GIVEN TEXT ::
··········
# "Johnny Cash at Folsom and San Quentin: Photographs by Jim Marshall” Live Book Signing



## Meanderer (Apr 22, 2020)

Watch Amelia Davis, Scott B. Bomar & Marty Stuart answer questions from fans during their online book signing! (Photographer, Jim Marshall's book)


----------



## Meanderer (Apr 22, 2020)

Jim Marshall & Johnny Cash


----------



## Meanderer (Apr 23, 2020)

Jim Marshall's Album cover picture





I am always amazed that Johnny  wrote the words to "San Quentin" the day before he sang it for the first time in front of the prisoners at SQ.  He also sang "Boy  named Sue" for the first time, reading from a poem, by Shel Silverstein.   He sang "San Quentin" the first time, pausing between phrases, as the prisoners reacted wildly!

They cried out "One more time"!  

There was electric in the air, and Johnny defused it, by asking for a drink of water.  As a guard brought a glass of water out, the audience BOO'd loudly, and after a drink, he looked in the glass, pretended to pick something out, throw it on the floor, and STOMPED on it!   He then went on to repeat the song, this time at the normal speed, plowing through their reactions.  It was a powerful moment, and he was in control.


----------



## Meanderer (Apr 23, 2020)

Serving Time


----------



## Meanderer (Apr 24, 2020)

"RESTRICTIONS APPLY"......I'll Bet!!!!


----------



## Meanderer (Apr 28, 2020)




----------



## Meanderer (Apr 28, 2020)

"Cash, who had written “Folsom Prison Blues” in 1953, was intrigued by the thought of meeting inmates—and performing his song at the prison that inspired it. In November 1966, he put on a show at Folsom, and in 1968 he decided to return to record an album". 


Mugshot of Johnny Cash taken at Folsom Prison in 1966, the first time he performed there, apparently taken as a joke with the guards.


----------



## mike4lorie (Apr 29, 2020)

You've got some very impressive history there, till this day Johnny comes on the radio when I'm driving, I crack it right up like an 18-year-old... Lorie gets a kick out of me when I do that... LOL... Thanks for sharing!!


----------



## Meanderer (May 1, 2020)




----------



## Meanderer (May 1, 2020)

The blue denim jumpsuit  (LINK)









_The blue denim jumpsuit that Johnny Cash was wearing in the famous one finger salute photograph has sold at auction for $50,000 dollars.  Cash wore the jumpsuit during the rehearsal for a concert at San Quentin State Prison in 1969. He reportedly “gave the finger” in response to photographer Jim Marshall’s request for a “shot for the warden.”_


----------



## Meanderer (May 1, 2020)

San Quentin is where Cash played his first-ever prison concert on January 1, 1958, A concert that helped set Merle Haggard (then a 20-year-old San Quentin inmate) on the path forward... 





Sing me back home, before I die


----------



## Meanderer (May 1, 2020)
··········
LISTED ENTRIES ::

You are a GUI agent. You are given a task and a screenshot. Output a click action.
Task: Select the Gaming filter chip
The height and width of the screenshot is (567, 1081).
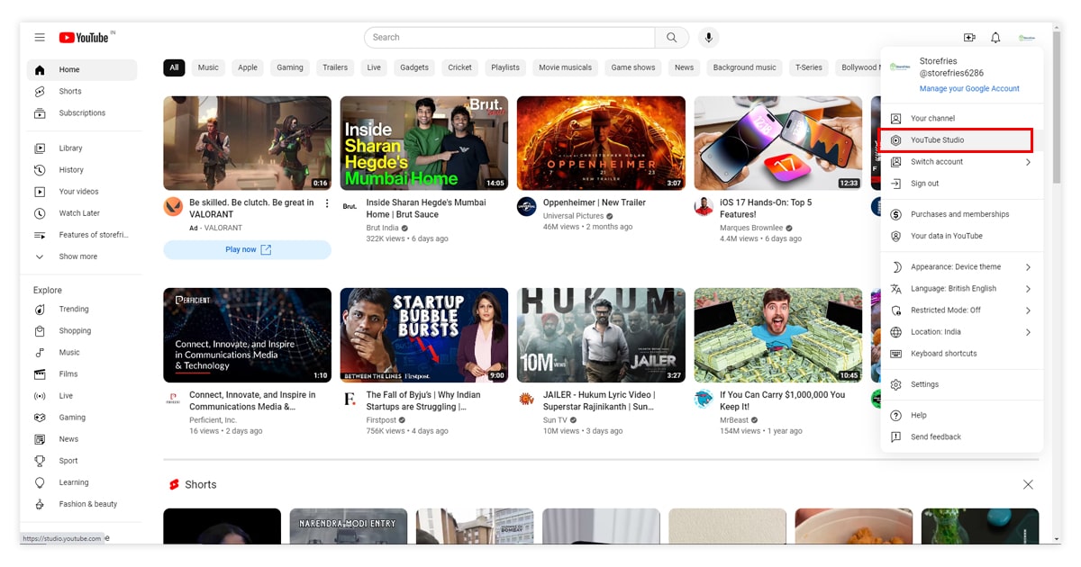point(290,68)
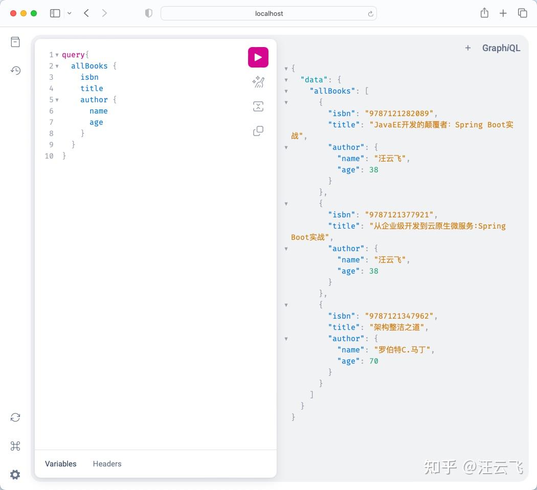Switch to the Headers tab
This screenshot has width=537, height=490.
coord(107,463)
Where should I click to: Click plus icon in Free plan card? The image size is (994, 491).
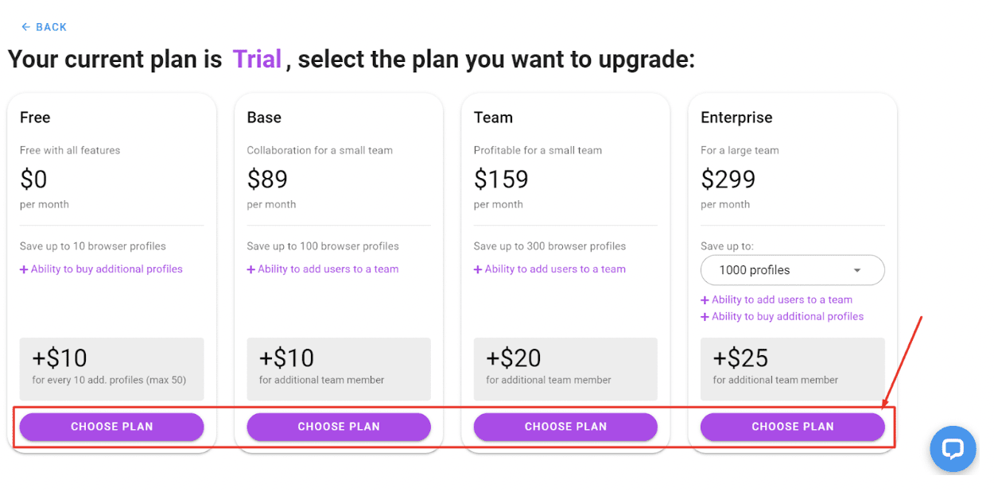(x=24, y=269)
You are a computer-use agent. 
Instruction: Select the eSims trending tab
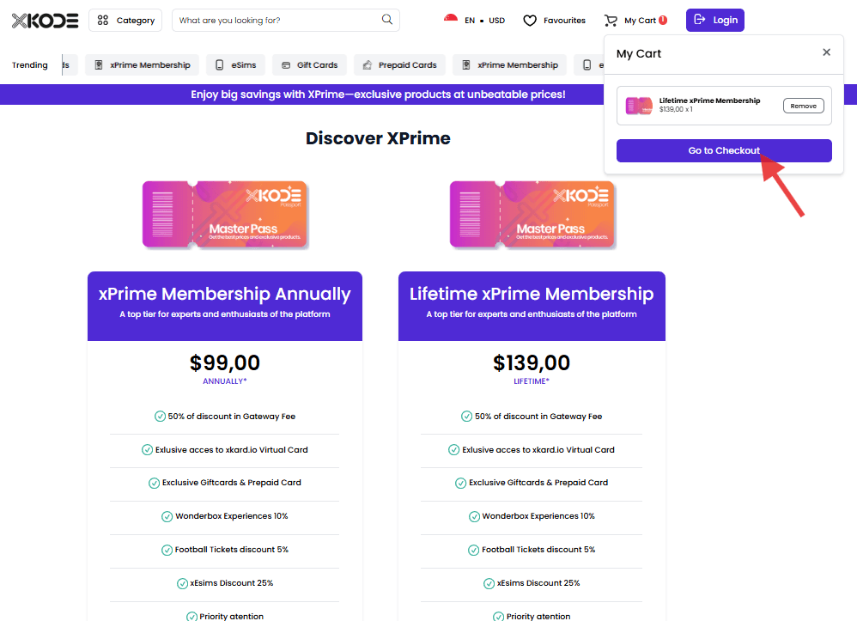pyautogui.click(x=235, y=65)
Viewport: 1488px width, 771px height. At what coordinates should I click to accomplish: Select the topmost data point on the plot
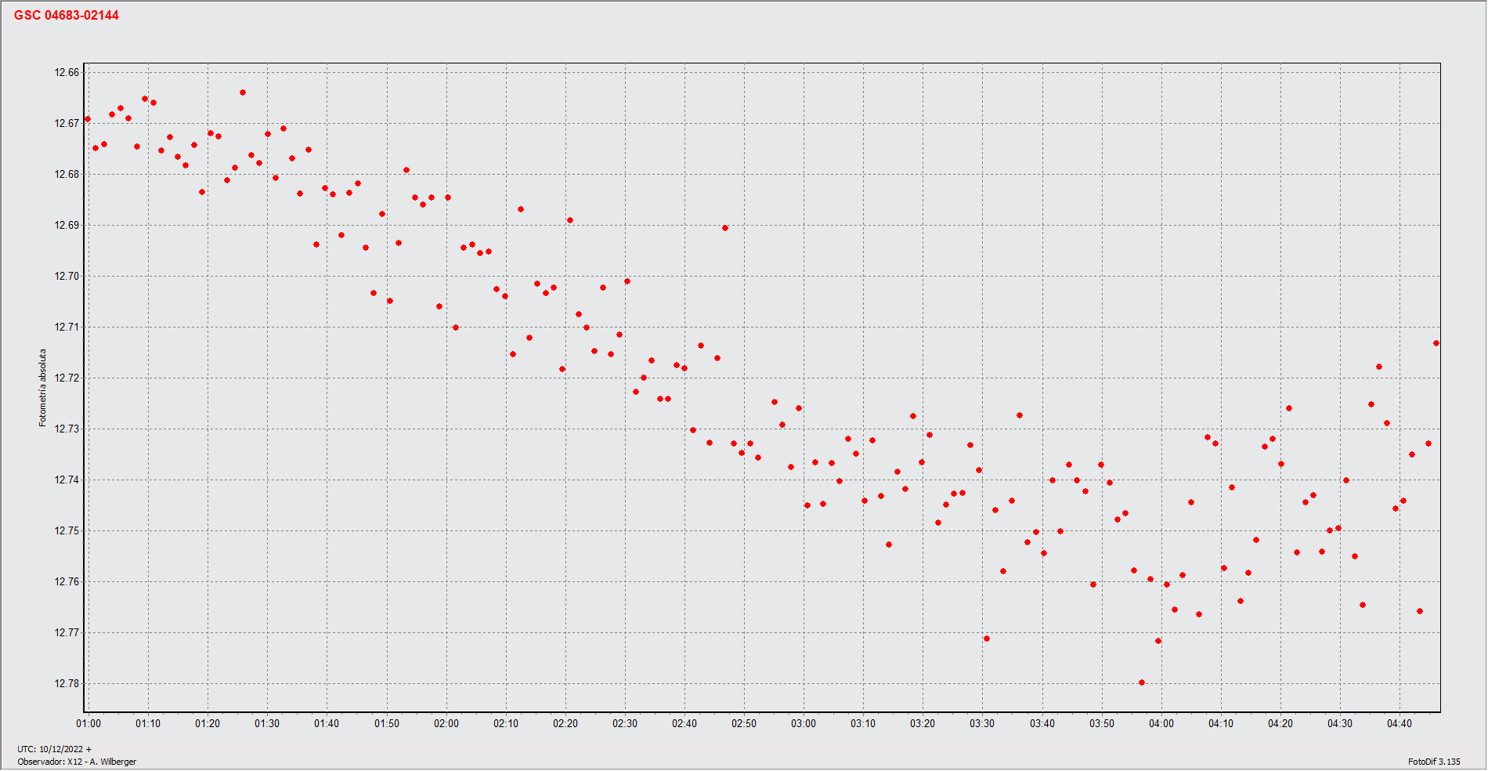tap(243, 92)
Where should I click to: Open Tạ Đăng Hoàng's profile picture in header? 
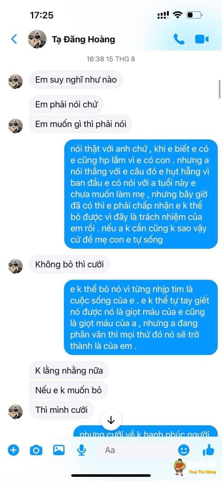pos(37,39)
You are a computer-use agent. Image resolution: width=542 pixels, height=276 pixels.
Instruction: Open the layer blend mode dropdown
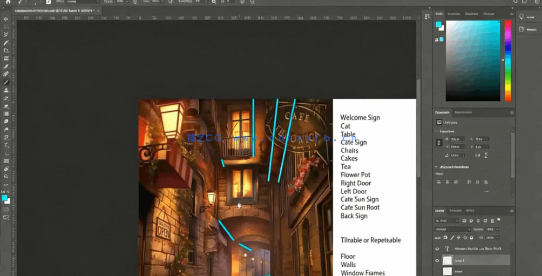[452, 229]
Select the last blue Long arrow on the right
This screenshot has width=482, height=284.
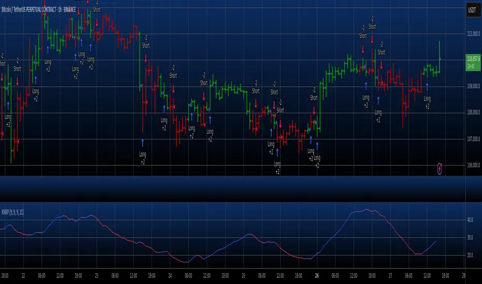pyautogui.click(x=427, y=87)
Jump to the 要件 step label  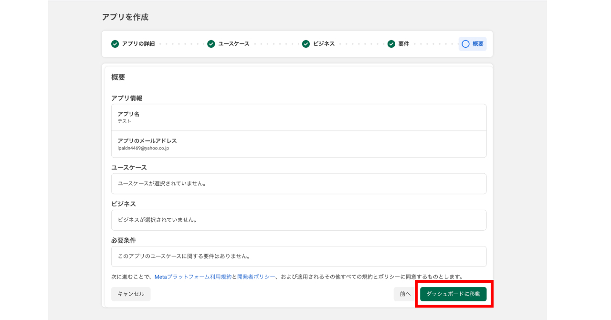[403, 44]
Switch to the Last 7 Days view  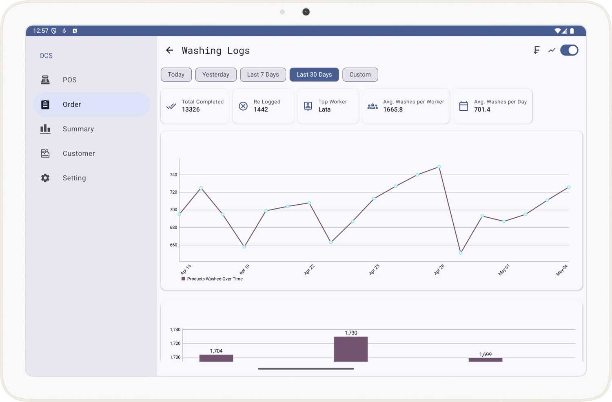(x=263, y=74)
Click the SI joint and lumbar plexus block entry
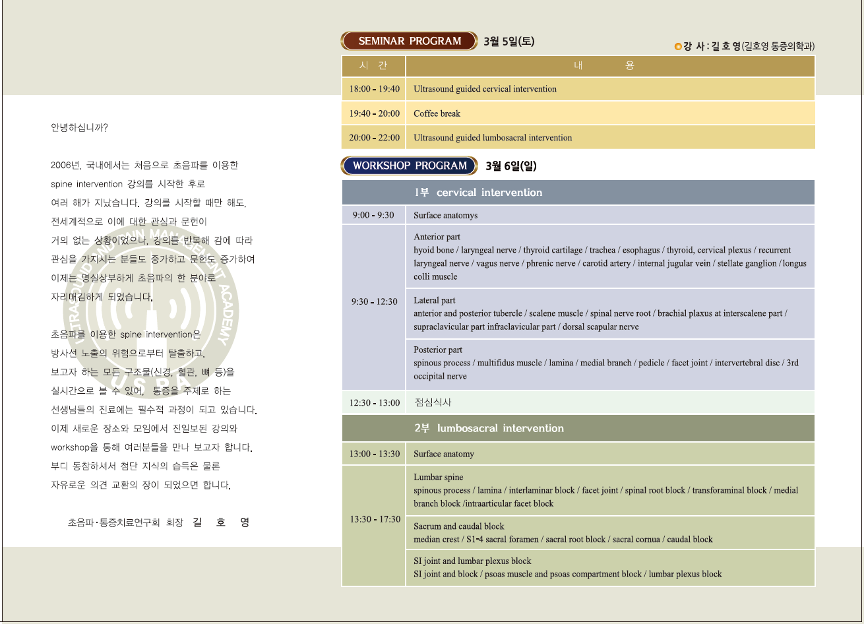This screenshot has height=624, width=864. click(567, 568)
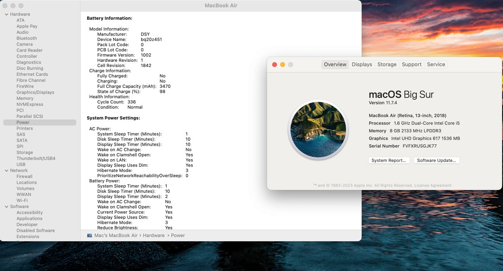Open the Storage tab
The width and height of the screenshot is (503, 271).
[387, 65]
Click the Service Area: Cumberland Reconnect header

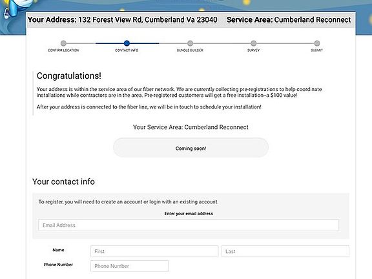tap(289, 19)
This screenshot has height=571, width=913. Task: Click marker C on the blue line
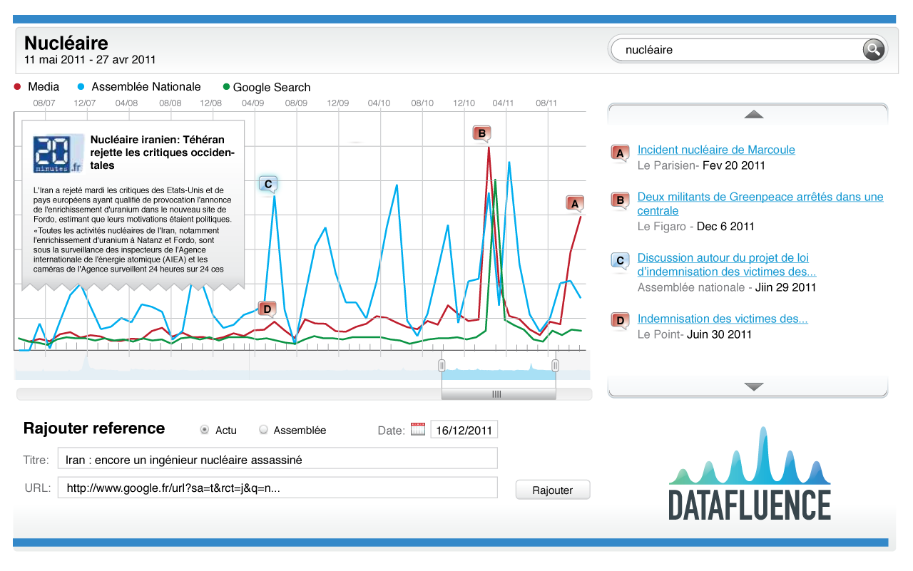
··········
TASK SET ::
**1)** Answer these about the Johnny Cash forum thread:
(a) In what year did Cash write "Folsom Prison Blues"?
(b) For how much did the blue denim jumpsuit sell at auction?
(c) How old was Merle Haggard at the time of Cash's first prison concert at San Quentin?
**2)** Print the part of the Johnny Cash forum thread between "I am always" and "prisoners reacted wildly!", inclusive.
**3)** Pick up the Johnny Cash forum thread from its last line and carry it on.

ANSWERS GIVEN ::
**1)**
(a) 1953
(b) $50,000
(c) 20

**2)**
I am always amazed that Johnny  wrote the words to "San Quentin" the day before he sang it for the first time in front of the prisoners at SQ.  He also sang "Boy  named Sue" for the first time, reading from a poem, by Shel Silverstein.   He sang "San Quentin" the first time, pausing between phrases, as the prisoners reacted wildly!

**3)**
Ken Burns' 'Country Music': Inmate Merle Haggard saw Johnny Cash perform at San Quentin  (LINK)

"Yes, Merle Haggard was at _that _show.  A streak of teenage mischief landed the “Mama Tried” outlaw in San Quentin Prison by age 21 and, as a by-product, granted him admission to a life-changing concert hosted by the Man in Black himself, Johnny Cash. "





Performing on the "Glen Campbell Goodtime Hour".


----------



## Meanderer (May 2, 2020)




----------



## Meanderer (May 3, 2020)

If I could only fly - Merle Haggard


----------



## Meanderer (May 3, 2020)

"Merle Haggard spent the last few months of his life battling the pneumonia that finally felled him. During those months, he spent a significant amount of time in the hospital, which caused him to cancel a couple of tours. When it was suggested that he not go back on the road and rest at home, he did…while also walking across the road to his studio to record a few nuggets he’d been writing while in the hospital. His final song is titled “Kern River Blues,” which is about his memories of leaving Bakersfield in the late ‘70s. "

Kern River Blues: Haggard's Final Tune


----------



## Meanderer (May 7, 2020)




----------



## Meanderer (Jul 21, 2020)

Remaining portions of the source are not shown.